(SOURCE PASSAGE)

Back in February, Andrej Karpathy coined the term “vibe coding” to describe the nascent AI prompt-to-code tools. As the year progressed, those tools got good enough for making advanced prototypes. Whether it’s using Claude to generate some interaction ideas in its canvas, using Lovable to whip up an experience, or prompting Figma Make, it’s a new method for achieving the same goal: simulate the experience and validate with users. We’ve come a long way from InVision clickthrough prototypes. Figma’s traditional built-in prototyping mode allows for more precision and complete adherence to the look and feel of an application. However, these tools enable much more complex interactions. Where we suffer in fidelity with a design system—these tools typically don’t include the ability to import a design system, although that’s changing—we gain in more realistic simulations. No longer do we have to fake typing content into an input!

But some designers aren’t stopping at prototypes. With tools like Cursor and Claude Code, they’re going further—shipping working code to production. There are many, many caveats. Frontend-only changes are easy and low stakes. But shipping full features with backend implications and database queries is a whole different ballgame. And then the question is, do we want to? I think it works in some orgs and with some products. For example, in enterprise SaaS, where both functionality and interactions can be complex, I believe our time as designers is better spent upfront: redefining problems, solving the right things, and doing usability testing.

As we use AI tools more and more, we are also being tasked with adding AI features to existing products or conjuring entirely new AI-native products. In other words, we’re increasingly having to use AI as material. We’ve heard this term develop over the course of 2025, and it essentially means adding AI functionality to our toolkit of parts to solve problems. Some functionality is obvious, an AI copilot, for example. While others are more integrated like smart autocomplete, recommendations, or AI-enabled semantic search. Whatever the problems are, we need to understand when to employ AI strategies like agents, RAG, and orchestration.

(End SOURCE PASSAGE)
(RECORDED DATA)

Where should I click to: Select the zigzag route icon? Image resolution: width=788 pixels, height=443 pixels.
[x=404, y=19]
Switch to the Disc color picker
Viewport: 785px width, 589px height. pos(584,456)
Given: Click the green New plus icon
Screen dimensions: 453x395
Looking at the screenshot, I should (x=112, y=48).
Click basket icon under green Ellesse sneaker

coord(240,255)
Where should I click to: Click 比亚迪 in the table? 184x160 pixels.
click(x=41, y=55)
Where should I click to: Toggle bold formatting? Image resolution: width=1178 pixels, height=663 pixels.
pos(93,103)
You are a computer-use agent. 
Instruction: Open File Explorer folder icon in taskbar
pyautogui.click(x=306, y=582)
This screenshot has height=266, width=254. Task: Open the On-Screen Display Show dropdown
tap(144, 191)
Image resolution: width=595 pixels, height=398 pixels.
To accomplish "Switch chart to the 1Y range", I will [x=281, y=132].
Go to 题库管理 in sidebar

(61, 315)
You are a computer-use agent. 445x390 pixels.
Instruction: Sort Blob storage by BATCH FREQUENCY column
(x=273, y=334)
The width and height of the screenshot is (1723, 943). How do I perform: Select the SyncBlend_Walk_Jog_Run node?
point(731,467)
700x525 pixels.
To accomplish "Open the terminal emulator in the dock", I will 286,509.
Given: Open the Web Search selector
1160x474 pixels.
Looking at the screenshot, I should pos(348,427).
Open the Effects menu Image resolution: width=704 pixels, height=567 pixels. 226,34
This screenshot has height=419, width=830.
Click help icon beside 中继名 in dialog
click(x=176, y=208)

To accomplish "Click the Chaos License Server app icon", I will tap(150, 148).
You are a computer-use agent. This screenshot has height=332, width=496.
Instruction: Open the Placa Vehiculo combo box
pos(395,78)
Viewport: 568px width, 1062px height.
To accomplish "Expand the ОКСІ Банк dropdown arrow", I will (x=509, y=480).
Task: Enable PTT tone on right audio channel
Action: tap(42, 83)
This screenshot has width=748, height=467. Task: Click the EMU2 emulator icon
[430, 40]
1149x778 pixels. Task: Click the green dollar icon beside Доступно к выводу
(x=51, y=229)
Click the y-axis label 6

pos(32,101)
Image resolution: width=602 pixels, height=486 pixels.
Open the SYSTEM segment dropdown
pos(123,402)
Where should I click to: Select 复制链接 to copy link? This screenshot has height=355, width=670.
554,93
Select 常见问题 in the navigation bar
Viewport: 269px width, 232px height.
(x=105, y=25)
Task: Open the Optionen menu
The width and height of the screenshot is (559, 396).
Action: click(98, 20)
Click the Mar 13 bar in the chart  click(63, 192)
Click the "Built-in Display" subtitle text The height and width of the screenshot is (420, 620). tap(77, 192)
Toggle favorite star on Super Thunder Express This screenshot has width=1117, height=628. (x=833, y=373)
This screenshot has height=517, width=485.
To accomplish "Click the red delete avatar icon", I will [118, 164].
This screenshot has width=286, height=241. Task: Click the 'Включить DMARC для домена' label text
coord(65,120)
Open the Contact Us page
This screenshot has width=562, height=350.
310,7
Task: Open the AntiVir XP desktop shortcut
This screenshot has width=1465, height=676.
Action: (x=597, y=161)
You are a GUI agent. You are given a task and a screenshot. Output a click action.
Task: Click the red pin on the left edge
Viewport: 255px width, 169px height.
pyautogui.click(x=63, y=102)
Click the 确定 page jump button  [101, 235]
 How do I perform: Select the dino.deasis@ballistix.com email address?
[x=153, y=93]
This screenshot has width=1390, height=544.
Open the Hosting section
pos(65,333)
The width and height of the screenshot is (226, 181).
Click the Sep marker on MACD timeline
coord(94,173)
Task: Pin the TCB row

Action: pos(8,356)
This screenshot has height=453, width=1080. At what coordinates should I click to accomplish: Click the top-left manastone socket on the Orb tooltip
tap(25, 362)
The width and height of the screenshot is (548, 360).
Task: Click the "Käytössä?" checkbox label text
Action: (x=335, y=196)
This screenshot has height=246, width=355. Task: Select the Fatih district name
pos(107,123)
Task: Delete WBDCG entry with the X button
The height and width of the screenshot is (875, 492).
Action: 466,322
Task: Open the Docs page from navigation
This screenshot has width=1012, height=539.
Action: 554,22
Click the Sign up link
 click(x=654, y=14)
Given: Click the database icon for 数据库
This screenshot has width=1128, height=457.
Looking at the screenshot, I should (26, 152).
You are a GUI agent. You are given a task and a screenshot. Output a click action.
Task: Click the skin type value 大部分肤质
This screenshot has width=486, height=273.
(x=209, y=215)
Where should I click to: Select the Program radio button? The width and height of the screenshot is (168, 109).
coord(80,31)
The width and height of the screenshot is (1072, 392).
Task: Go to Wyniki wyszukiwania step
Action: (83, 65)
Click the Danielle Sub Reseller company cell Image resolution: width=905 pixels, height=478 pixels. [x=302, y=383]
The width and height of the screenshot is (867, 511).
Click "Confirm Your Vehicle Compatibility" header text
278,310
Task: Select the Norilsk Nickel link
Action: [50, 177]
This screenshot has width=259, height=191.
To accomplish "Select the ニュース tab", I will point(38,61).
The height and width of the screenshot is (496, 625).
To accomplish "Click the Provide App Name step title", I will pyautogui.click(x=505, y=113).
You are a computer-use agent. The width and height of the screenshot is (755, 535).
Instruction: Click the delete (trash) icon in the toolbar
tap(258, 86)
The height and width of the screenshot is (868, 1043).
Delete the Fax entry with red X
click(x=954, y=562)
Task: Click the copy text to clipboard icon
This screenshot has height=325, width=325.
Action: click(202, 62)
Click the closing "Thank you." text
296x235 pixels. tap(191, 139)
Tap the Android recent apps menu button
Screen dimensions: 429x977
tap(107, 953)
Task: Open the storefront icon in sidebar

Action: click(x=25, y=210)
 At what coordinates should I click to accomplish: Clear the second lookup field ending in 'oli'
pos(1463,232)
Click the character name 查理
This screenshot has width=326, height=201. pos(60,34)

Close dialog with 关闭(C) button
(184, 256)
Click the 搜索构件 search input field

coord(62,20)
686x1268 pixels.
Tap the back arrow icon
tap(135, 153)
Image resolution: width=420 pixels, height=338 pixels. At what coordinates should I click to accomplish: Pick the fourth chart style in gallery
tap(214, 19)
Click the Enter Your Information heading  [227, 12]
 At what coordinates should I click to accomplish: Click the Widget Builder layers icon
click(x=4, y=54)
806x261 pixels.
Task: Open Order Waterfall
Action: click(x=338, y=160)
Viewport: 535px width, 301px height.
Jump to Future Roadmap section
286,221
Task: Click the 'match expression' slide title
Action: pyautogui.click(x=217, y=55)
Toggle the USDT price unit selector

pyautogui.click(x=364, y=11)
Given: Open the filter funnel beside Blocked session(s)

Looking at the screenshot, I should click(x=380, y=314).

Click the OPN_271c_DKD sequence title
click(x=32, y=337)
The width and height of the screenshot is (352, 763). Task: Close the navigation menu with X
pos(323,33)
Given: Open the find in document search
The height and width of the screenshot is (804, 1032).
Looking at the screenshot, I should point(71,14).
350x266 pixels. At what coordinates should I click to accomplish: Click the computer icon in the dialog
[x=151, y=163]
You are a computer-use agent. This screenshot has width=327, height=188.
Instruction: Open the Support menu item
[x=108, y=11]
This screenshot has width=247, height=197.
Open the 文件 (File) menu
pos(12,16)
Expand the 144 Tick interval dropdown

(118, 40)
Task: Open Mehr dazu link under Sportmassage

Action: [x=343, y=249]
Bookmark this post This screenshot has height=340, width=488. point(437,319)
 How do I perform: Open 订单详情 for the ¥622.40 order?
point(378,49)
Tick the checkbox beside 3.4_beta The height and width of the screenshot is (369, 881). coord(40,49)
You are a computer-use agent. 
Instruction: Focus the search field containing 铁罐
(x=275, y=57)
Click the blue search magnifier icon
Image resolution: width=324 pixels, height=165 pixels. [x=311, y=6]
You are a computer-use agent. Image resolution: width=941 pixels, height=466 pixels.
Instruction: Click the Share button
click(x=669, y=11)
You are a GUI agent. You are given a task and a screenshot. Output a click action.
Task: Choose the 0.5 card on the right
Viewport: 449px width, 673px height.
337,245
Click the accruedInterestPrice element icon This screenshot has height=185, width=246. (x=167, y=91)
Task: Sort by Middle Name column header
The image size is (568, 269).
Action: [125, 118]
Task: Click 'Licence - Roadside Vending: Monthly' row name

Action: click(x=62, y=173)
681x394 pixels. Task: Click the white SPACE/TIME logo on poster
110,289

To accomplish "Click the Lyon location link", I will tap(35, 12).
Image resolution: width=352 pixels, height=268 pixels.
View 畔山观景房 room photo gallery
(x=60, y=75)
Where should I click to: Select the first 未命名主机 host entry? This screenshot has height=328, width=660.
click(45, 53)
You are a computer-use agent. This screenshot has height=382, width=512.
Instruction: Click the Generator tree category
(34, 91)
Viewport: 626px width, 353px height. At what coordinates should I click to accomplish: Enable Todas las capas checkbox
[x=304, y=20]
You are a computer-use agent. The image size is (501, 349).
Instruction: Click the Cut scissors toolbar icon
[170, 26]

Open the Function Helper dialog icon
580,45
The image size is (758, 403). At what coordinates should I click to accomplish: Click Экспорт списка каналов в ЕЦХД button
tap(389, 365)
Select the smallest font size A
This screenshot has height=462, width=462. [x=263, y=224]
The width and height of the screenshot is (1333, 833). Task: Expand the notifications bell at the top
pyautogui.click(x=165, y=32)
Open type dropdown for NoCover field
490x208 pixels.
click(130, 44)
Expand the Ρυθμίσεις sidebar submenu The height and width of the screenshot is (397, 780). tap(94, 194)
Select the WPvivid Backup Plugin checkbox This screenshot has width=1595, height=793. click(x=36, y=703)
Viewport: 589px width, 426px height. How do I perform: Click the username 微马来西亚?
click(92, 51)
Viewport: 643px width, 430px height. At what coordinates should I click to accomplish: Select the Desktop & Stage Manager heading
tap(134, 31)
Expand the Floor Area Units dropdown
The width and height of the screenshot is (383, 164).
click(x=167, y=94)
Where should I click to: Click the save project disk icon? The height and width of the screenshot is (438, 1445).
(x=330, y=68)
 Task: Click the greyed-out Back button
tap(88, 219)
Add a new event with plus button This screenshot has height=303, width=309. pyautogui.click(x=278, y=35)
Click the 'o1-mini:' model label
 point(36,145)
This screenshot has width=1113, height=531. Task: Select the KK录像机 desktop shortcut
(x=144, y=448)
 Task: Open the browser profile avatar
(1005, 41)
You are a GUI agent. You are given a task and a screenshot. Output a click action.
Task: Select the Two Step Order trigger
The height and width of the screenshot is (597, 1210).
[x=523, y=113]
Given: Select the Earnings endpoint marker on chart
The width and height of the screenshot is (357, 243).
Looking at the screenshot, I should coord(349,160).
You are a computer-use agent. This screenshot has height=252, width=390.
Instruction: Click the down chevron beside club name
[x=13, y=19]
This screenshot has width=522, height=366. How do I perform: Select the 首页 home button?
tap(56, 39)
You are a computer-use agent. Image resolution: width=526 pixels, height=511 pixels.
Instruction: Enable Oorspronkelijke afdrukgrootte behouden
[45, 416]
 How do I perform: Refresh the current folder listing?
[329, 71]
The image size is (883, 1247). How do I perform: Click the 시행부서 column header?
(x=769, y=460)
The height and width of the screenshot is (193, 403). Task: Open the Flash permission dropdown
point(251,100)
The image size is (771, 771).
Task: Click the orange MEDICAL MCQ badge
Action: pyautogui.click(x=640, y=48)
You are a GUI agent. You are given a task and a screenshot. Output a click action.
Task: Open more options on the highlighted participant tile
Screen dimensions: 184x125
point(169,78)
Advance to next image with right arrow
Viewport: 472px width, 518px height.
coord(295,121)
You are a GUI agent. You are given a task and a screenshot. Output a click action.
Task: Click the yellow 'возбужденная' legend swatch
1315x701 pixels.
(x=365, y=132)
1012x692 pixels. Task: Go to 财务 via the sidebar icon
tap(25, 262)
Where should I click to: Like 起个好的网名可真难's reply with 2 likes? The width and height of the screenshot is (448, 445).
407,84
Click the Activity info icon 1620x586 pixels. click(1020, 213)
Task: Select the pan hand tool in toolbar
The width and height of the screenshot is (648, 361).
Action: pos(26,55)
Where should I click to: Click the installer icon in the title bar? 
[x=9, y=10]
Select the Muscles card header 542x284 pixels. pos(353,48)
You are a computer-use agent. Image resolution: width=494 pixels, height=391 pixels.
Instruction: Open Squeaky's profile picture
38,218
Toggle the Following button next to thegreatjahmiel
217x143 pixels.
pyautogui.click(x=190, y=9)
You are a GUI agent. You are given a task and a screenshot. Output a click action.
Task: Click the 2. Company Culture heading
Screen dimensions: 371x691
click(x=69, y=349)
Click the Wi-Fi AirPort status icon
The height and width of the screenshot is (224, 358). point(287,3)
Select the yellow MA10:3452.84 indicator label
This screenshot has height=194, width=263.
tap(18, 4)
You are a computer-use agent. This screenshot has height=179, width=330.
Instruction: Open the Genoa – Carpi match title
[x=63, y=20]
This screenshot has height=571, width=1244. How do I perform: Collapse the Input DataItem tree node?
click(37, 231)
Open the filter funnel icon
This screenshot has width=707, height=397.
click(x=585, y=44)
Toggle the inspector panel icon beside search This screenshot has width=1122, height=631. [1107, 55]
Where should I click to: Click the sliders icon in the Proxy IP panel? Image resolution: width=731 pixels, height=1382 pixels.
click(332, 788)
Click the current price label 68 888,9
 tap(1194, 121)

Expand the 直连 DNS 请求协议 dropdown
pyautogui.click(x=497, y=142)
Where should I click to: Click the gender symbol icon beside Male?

(End RECORDED DATA)

■ **BRIEF A**
Answer these from the passage on AI tools in design above:
(i) Who coined the term "vibe coding," and in what month?
(ii) Which two tools are named as letting designers ship working code to production?
(iii) Which three AI strategies does the passage say we need to know when to employ?
■ **BRIEF B**
Write out the passage on AI tools in design from "But some designers" down to "doing usability testing.".
■ **BRIEF C**
Extend the passage on AI tools in design with a few more paragraphs in the same voice.

■ **WRITTEN ANSWER A**
(i) Andrej Karpathy, in February.
(ii) Cursor and Claude Code.
(iii) Agents, RAG, and orchestration.

■ **WRITTEN ANSWER B**
But some designers aren’t stopping at prototypes. With tools like Cursor and Claude Code, they’re going further—shipping working code to production. There are many, many caveats. Frontend-only changes are easy and low stakes. But shipping full features with backend implications and database queries is a whole different ballgame. And then the question is, do we want to? I think it works in some orgs and with some products. For example, in enterprise SaaS, where both functionality and interactions can be complex, I believe our time as designers is better spent upfront: redefining problems, solving the right things, and doing usability testing.

■ **WRITTEN ANSWER C**
The surface area of what UX and digital product designers work on has therefore increased. When I interviewed Elena Pacenti, the Director of the MDes Interaction Design program at California College of the Arts, in early summer, she expressed optimism regarding the future of our profession, saying that she does not believe designers will be in less demand due to AI.

Instead, she foresees a higher demand for designers, saying, “I do not believe that designers will be less in demand. I think there will be a tremendous need for designers.” She argues that the last ten years were spent developing the technology and now designers are needed to act as stakeholders who “bring value for human beings” and determine “what makes sense and what doesn’t.”

Our value as systems thinkers, as the ones who translate between business and user, and ultimately the folks who fight for the user, remain as essential to business as ever. While it’s fun to whip up an experience in Cursor or ship some frontend code, I will argue that we’re more valuable when we derisk feature development by discerning how to solve user problems. If we want to be seen as strategic leaders, we need to stop worrying about the pixels so much and leave that to the AI. If this past year has taught us anything, it’s that AI will continue to get better. We should continue to provide value by creating the future and helping users connect with it. AI can extrapolate from what exists. Humans can imagine what doesn’t yet.

P.S. The image above is J.M.W. Turner’s Rain, Steam and Speed – The Great Western Railway from 1844. Turner painted it when rail travel was remaking England—a new technology moving faster than people could fully comprehend. The train in the painting is barely visible, emerging from mist and rain, more felt than seen. That’s what this year has been like. The transformation is already underway, and we’re all still squinting to make out its shape.